Nervous flyer, frequent traveller
The nature of Wurtzbach’s work is that she has to zip from country to country and continent to continent. Her schedule is hectic and the work begins as soon as she steps off the plane.
That doesn’t mean that the roar of the engine doesn’t still get to her.
“I can never travel without noise cancelling headphones,” she said. “I’m a nervous flyer, but I always fly. I need to not hear the engine of the plane … You also need an eye mask, because when you want to sleep, the lights are still on … I also always have to travel with melatonin so that I can fall asleep in the plane!”
It seems that sleep is quite important to her — something she quickly confirmed.
“On the plane, you don’t always have signal [or] internet, right? I take that opportunity to just shut everything off and rest. Because usually when I land, I start working right away. I don’t land and then, you know, spend a few days to get my body clock into the rhythm, into the time zone. I don’t have time for that …. I landed this morning, and now I’m here. So I got to be able to sleep during a flight because I need my energy.”
But she does have a secret to her positive, infectious energy, which is on full display during our interview: power naps, coffee and good company.
“The people I’m here with, they’re old friends that I’ve met a few years ago. We always have very good banter, so it doesn’t feel like work,” she said.
For her, the advocacy work is at the forefront of her responsibilities, and she’s inspired by her own experiences.
“When I talk about mental health awareness, I’ve also gone through depression and anxiety myself, and people really close to me, so I relate to it … That’s why I’m able to speak about it, it becomes easier when you have personal experiences,” she said.
“I’m such a workaholic”
The beauty queen has big aspirations for herself, outside of photoshoots and advocacy work.
She’s a brand ambassador for several companies in the Philippines and Southeast Asia. She has her own milk tea business back home, called Bestie.
“I enjoy being in front of the camera and doing shoots and being glammed up. But I also want to learn how to do business, I want to learn something new. I don’t know if I’m going to be an expert at it — I definitely did not go to school for it. But that’s how it is. I wasn’t a beauty queen right away. I failed a few times before I got there.”
Despite her big dreams of owning her own company, she also wants to slow down and reconnect with herself next year.
“My New Year’s resolution for 2021 is to not forget all the lessons that I learnt this year. As much as we didn’t like this year, I think it taught us so many lessons, like not taking the little things for granted anymore,” she said.
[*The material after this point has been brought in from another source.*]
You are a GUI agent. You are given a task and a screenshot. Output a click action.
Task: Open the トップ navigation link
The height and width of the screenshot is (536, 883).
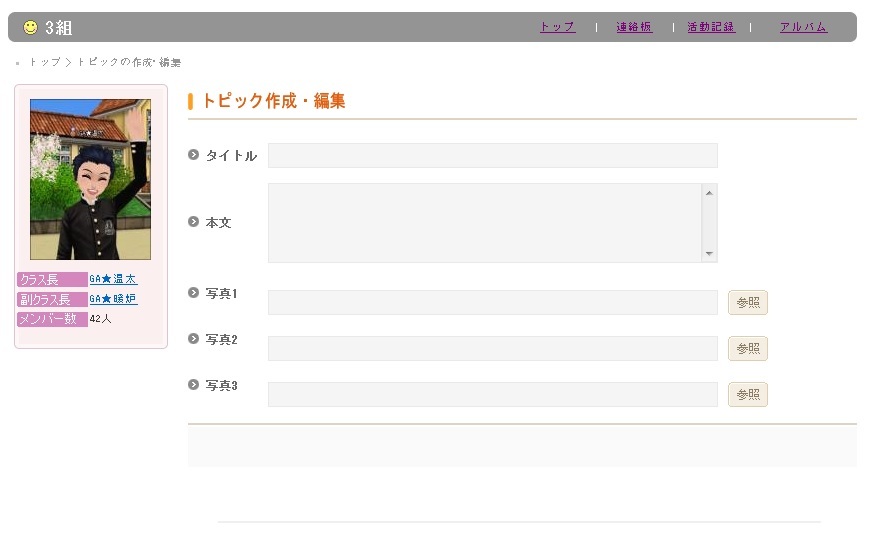point(557,27)
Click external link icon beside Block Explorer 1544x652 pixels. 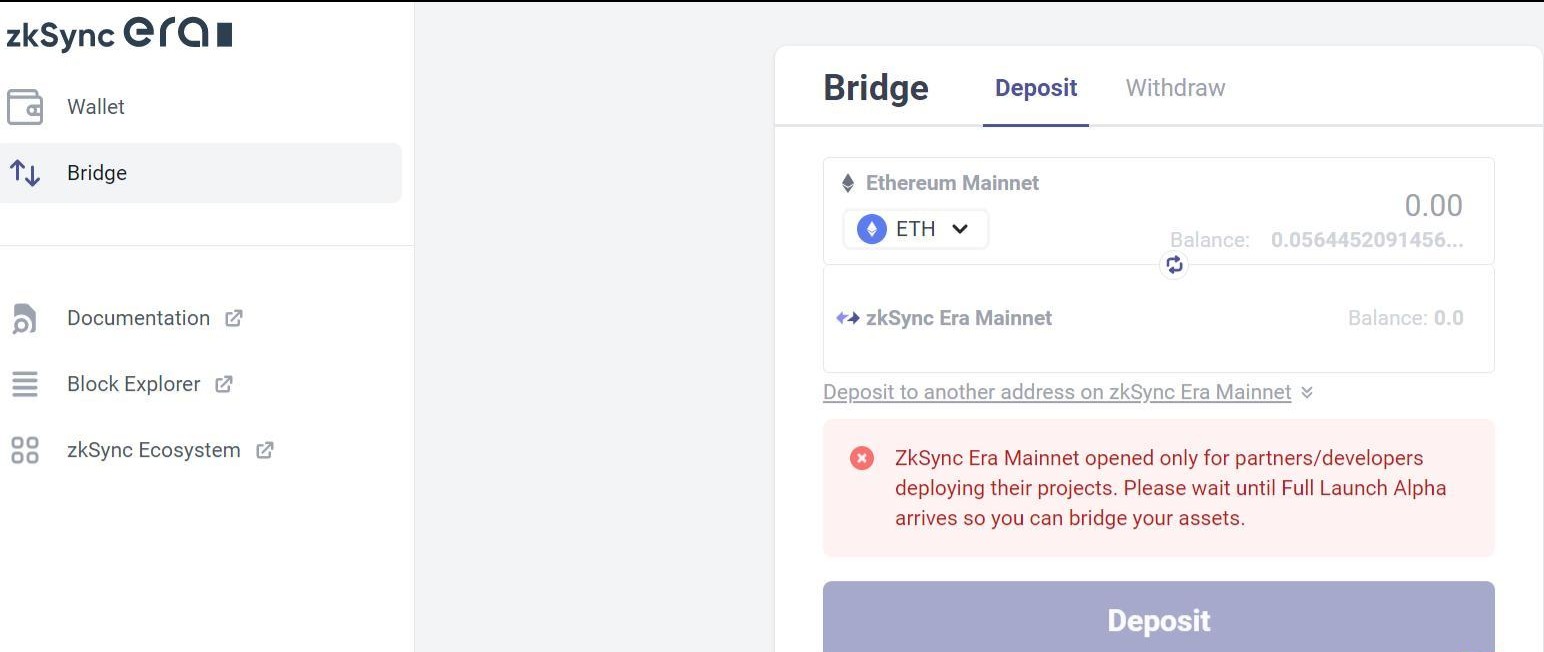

“I’m such a workaholic. And I’ve been working everyday straight. I didn’t even know what a weekend was before. I realised I’ve been missing birthdays, I’ve been missing weddings, I’ve been missing real life experiences. Years have passed after Miss Universe, and I barely have any real life experiences because I’m always at work.
“I realised that’s not a way to live. I need to balance it. I need to spend more time with my loved ones and spend more time with my family, do the things that make me happy rather than just burying my mind or myself at work.
“So, next year, I want to of course continue all the projects that have been put on hold because of the pandemic. But I also want to reconnect with people. I want to reconnect with myself.
“This year kind of made forced me to think about what really makes me happy. And I think I’m slowly learning the answer.”